Su sonrisa en sorna no significaba una burla de nadie sino una manera de mostrar por igual su simpatía y adelantar la tenue ironía de su próxima frase en una conversación, porque era un conversador formidable y agradable, tanto por su manera de expresarse como por su vasta cultura. La última vez que estuvimos, en casa del Negrito, su hijo, me dijo que estaba emputado con su sordera ya que, si había más de dos personas a su alrededor, ya no podía conversar porque todas las voces se trenzaban en un caudal confuso de palabras.
Alguien tan inquieto por la literatura y por el arte no podía sino quedar muy afectado cuando la vista comenzó a fallarle irreversiblemente. Los audiolibros y las palabras dulces de Isabel al leer para él textos que le interesaban, no podían reemplazar el placer de sostener un libro en las manos y descifrar esos curiosos signos de orígenes tan remotos como diversos, que forman palabras, oraciones y libros, que engolosinan el paladar y refrescan las ideas.
Conservaré de él la imagen de su prestancia, de su porte, de su elegancia y de su lenguaje corporal. Era un seductor y al mismo tiempo un “caballero”, pues aunque esa palabra pueda sonar incongruente en los tiempos que vivimos ahora en Bolivia, la caballerosidad existe todavía, aunque no abunda.

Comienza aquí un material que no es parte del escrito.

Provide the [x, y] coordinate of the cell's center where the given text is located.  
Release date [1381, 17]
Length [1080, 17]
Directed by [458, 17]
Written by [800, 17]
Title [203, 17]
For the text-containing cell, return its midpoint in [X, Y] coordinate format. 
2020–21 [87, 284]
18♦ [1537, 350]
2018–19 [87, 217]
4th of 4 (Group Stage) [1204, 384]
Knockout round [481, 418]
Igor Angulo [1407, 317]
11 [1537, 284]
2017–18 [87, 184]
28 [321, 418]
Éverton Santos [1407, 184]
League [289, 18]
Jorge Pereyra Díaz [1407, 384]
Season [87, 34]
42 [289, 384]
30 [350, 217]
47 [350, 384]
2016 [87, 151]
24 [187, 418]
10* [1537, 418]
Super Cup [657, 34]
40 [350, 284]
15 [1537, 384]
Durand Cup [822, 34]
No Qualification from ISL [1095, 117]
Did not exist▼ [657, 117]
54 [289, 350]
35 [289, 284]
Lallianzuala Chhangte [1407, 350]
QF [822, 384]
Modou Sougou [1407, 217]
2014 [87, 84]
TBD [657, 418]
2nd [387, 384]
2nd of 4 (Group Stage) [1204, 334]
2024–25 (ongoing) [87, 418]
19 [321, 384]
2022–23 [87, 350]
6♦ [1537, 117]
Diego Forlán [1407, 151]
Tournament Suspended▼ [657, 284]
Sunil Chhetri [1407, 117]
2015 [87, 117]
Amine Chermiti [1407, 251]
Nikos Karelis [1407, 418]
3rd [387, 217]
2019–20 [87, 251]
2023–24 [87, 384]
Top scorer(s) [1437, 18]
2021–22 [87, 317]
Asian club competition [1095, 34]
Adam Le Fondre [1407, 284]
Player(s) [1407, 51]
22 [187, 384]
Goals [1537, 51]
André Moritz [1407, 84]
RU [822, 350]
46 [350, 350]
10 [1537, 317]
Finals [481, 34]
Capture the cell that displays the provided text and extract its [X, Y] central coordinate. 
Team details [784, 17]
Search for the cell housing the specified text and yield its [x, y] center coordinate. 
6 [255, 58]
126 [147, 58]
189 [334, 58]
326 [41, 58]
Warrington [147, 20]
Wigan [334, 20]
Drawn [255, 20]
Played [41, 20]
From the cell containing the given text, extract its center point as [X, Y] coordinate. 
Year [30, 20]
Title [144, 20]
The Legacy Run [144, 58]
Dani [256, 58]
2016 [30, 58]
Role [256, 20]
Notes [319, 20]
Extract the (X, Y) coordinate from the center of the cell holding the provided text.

Tuve el privilegio de disfrutar de su amistad desde tiempos anteriores a mi propia memoria porque primero Quintacho fue amigo de mi padre y testigo de escenas recónditas que conmovieron a mi familia hasta los cimientos. Nuestra amistad se reforzó también con la amistad que él tuvo con mis primos hermanos Baptista y Gumucio: Fernando, Mago, Miriam, Bernardo, Robico, Maquena y Patricia, y otros fueron amigos de Quintacho.
Desde California, apesadumbrado por su partida, mi tío Fernando Gumucio Cortés me cuenta que muy jóvenes tenían en Cochabamba un grupo de amigotes que se autodenominaba “Los S.N.”, es decir, los “sin nombre”, cinco o seis amigos entre los que estaba Quintacho (de los cuales quedan apenas tres), y una mujer, Eliana Ponce.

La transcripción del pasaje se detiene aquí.